### Exercise prompt
Extract exactly those lines that lie between the start of the material and the line with "Click the Formula", including both boundary lines and no others.

### Working data
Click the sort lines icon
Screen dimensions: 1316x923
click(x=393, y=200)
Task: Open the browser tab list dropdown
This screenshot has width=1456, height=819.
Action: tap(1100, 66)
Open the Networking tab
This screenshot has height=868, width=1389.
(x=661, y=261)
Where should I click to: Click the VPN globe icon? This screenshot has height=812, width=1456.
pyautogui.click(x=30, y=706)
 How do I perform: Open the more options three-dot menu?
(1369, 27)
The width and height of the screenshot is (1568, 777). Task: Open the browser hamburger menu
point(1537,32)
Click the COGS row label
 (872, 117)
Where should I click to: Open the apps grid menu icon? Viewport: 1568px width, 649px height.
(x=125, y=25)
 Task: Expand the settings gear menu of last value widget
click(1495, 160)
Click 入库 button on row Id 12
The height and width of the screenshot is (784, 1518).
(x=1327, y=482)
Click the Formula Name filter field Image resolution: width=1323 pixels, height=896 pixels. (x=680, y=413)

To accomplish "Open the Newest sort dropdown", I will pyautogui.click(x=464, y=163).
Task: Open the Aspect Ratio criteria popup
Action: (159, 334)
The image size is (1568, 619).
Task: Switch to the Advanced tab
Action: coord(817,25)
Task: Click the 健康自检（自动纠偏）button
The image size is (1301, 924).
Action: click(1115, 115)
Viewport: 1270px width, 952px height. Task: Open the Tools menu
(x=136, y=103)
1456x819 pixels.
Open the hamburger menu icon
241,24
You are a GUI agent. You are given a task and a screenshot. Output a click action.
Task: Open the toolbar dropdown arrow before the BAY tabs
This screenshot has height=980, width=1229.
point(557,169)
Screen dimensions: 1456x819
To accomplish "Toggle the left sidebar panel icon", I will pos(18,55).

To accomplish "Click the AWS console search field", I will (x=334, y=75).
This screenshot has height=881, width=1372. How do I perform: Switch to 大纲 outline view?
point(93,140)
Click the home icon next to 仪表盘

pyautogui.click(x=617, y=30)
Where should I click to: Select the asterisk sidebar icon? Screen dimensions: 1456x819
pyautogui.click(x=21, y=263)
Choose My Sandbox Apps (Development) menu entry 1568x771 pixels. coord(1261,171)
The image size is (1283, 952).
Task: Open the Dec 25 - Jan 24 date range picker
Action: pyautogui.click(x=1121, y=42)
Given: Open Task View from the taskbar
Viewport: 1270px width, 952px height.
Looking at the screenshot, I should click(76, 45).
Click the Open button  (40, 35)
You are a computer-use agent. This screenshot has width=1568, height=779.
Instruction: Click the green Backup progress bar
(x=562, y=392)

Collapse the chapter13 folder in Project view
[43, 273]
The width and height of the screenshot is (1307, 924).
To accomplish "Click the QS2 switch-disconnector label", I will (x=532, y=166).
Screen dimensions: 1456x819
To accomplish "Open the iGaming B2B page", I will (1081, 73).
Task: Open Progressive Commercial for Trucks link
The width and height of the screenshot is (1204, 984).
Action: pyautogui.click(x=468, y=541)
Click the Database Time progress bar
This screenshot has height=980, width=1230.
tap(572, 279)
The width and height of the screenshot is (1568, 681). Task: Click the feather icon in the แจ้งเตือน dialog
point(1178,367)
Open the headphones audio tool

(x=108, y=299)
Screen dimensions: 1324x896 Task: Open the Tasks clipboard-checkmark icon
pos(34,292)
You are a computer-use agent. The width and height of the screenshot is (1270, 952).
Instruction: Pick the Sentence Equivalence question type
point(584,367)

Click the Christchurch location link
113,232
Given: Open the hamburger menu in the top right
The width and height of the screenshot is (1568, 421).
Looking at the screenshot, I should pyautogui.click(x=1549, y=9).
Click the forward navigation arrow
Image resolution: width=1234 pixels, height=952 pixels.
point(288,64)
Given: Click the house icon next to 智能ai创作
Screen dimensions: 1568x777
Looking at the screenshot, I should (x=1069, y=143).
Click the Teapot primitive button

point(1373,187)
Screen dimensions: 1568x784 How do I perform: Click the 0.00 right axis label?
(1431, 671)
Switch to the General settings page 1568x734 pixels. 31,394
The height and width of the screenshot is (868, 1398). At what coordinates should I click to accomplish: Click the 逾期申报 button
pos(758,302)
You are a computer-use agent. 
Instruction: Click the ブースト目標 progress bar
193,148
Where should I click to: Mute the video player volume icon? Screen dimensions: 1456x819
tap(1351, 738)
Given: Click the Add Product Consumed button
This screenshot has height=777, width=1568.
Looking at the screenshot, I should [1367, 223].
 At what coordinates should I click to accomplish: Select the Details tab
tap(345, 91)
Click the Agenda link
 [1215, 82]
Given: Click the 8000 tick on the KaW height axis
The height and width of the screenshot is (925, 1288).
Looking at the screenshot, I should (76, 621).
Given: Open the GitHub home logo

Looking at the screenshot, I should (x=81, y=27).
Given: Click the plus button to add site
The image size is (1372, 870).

### Answer to this task
Click the sort lines icon
Screen dimensions: 1316x923
click(x=393, y=200)
Task: Open the browser tab list dropdown
This screenshot has width=1456, height=819.
Action: tap(1100, 66)
Open the Networking tab
This screenshot has height=868, width=1389.
(x=661, y=261)
Where should I click to: Click the VPN globe icon? This screenshot has height=812, width=1456.
pyautogui.click(x=30, y=706)
 How do I perform: Open the more options three-dot menu?
(1369, 27)
The width and height of the screenshot is (1568, 777). Task: Open the browser hamburger menu
point(1537,32)
Click the COGS row label
 (872, 117)
Where should I click to: Open the apps grid menu icon? Viewport: 1568px width, 649px height.
(x=125, y=25)
 Task: Expand the settings gear menu of last value widget
click(1495, 160)
Click 入库 button on row Id 12
The height and width of the screenshot is (784, 1518).
(x=1327, y=482)
Click the Formula Name filter field Image resolution: width=1323 pixels, height=896 pixels. (x=680, y=413)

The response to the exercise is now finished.